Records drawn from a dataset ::
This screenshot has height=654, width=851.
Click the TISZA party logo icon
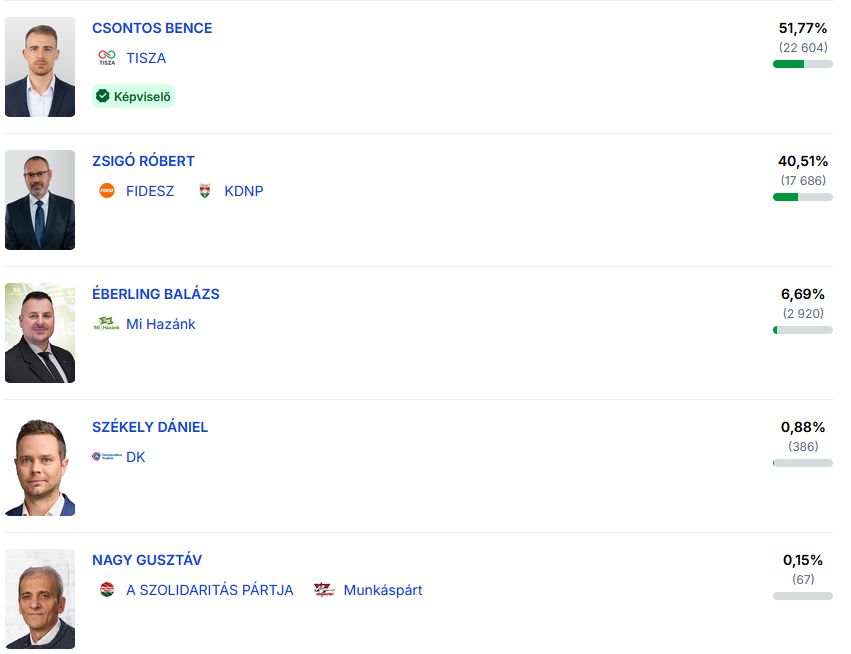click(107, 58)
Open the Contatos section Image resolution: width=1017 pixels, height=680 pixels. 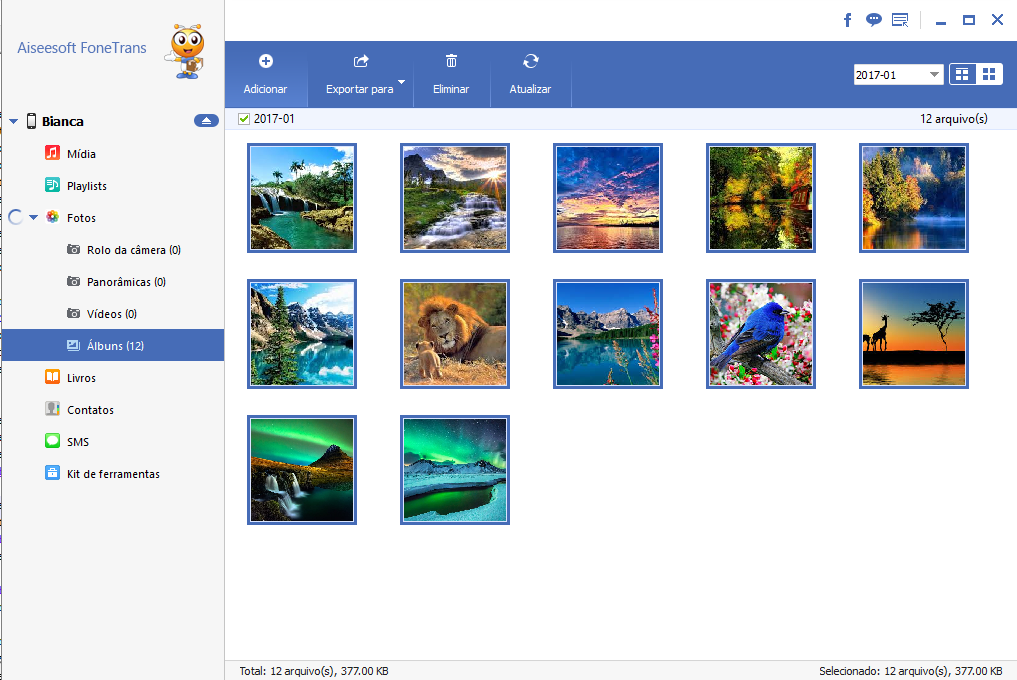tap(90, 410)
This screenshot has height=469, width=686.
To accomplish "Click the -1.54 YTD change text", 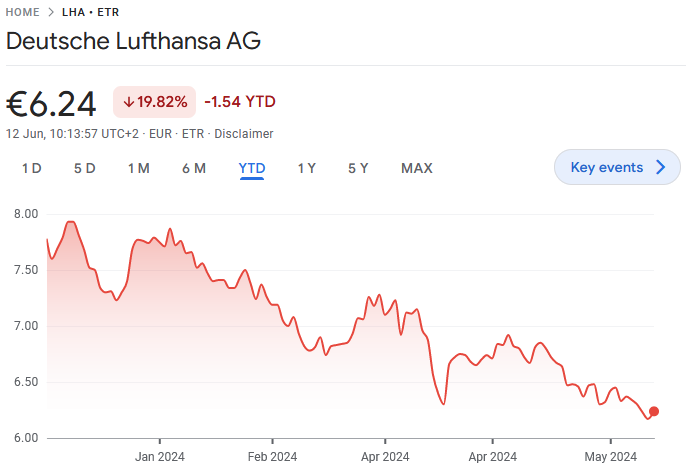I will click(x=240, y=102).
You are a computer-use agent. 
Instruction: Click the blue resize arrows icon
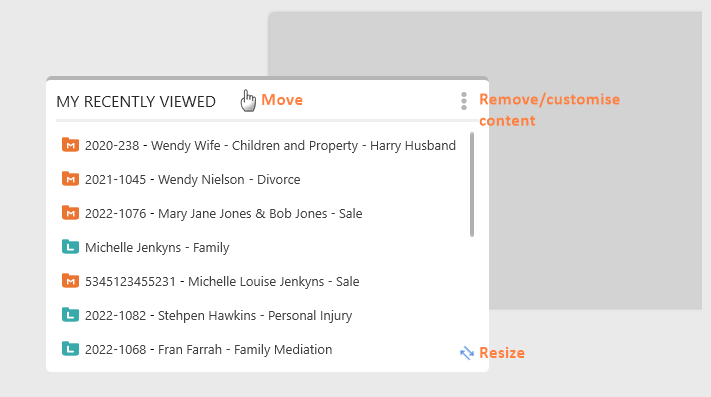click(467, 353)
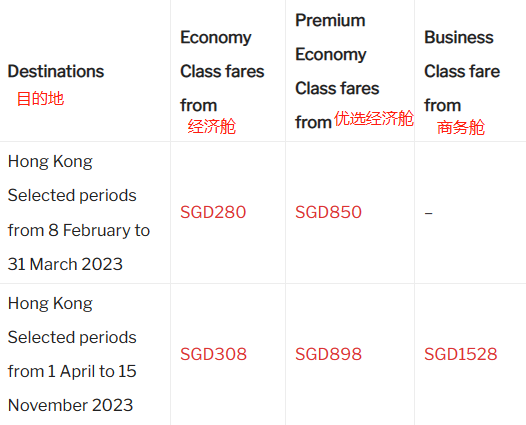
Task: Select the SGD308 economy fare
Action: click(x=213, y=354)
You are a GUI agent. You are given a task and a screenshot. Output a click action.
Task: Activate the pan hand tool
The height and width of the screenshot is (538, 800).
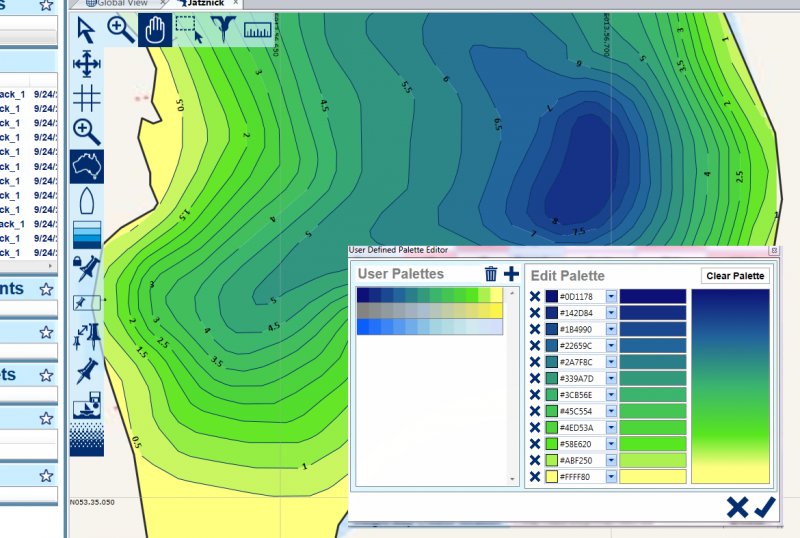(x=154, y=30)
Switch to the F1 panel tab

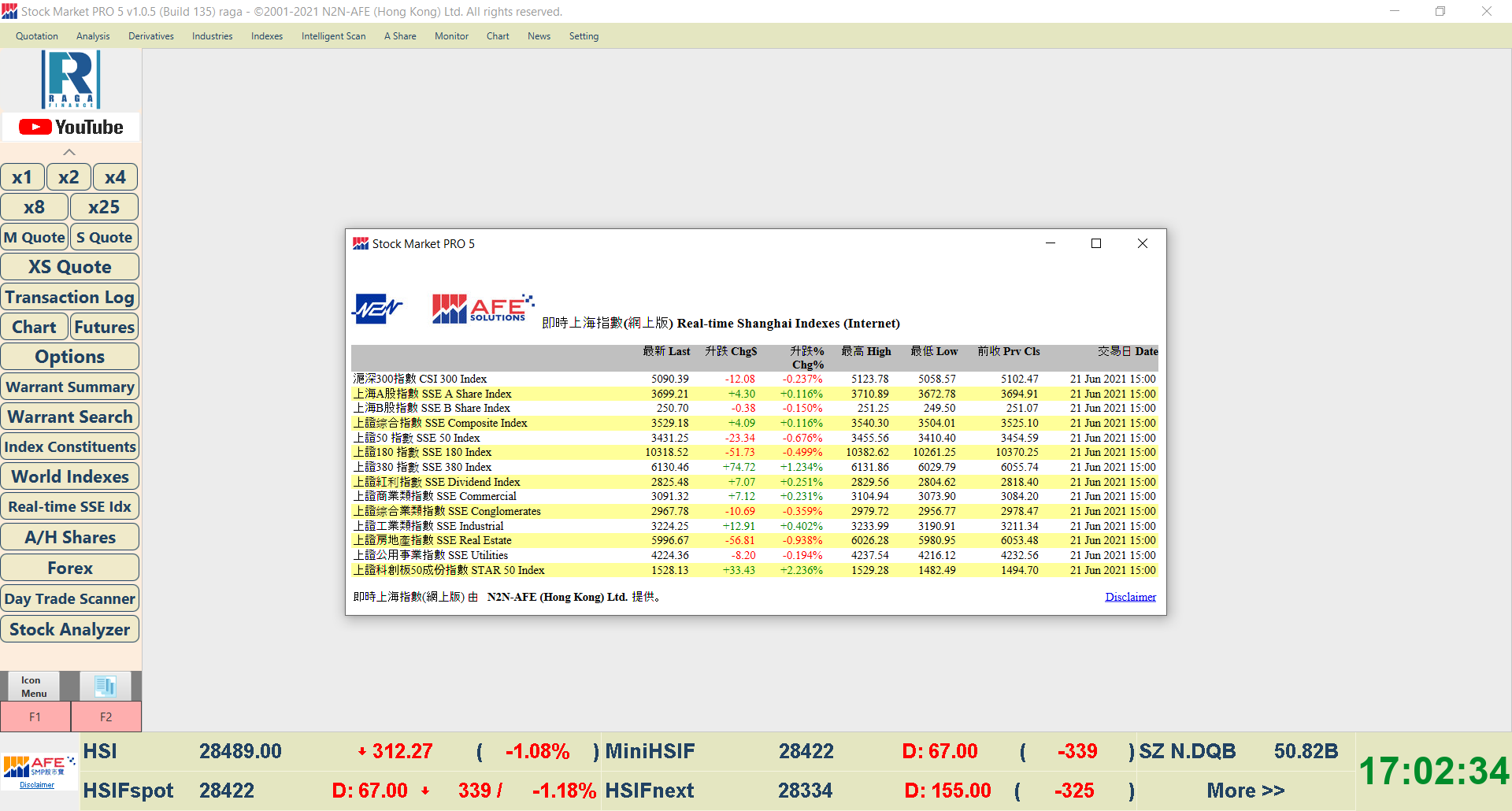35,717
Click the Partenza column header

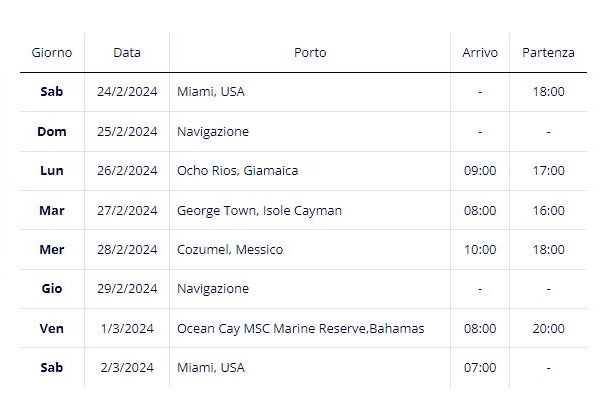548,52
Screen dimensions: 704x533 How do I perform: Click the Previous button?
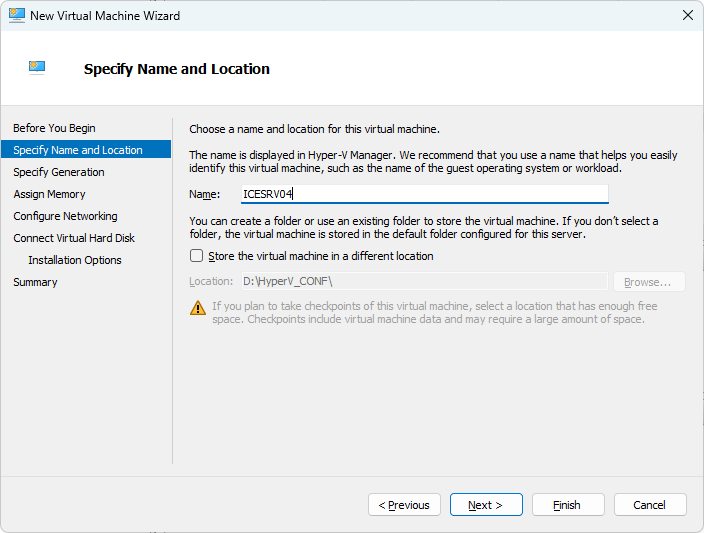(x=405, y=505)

BRIEF ::
Repeat exactly the lines above, from the line containing "You are a computer-use agent." through the last line of the records, inclusive; omit any pictures.

ANSWER TO THIS TASK ::
You are a computer-use agent. 
Instruction: Click the blue resize arrows icon
click(467, 353)
Task: Select the SGD308 economy fare
Action: click(x=213, y=354)
You are a GUI agent. You are given a task and a screenshot. Output a click action.
Task: Activate the pan hand tool
The height and width of the screenshot is (538, 800).
(x=154, y=30)
Switch to the F1 panel tab

35,717
Click the Partenza column header

548,52
Screen dimensions: 704x533 How do I perform: Click the Previous button?
(x=405, y=505)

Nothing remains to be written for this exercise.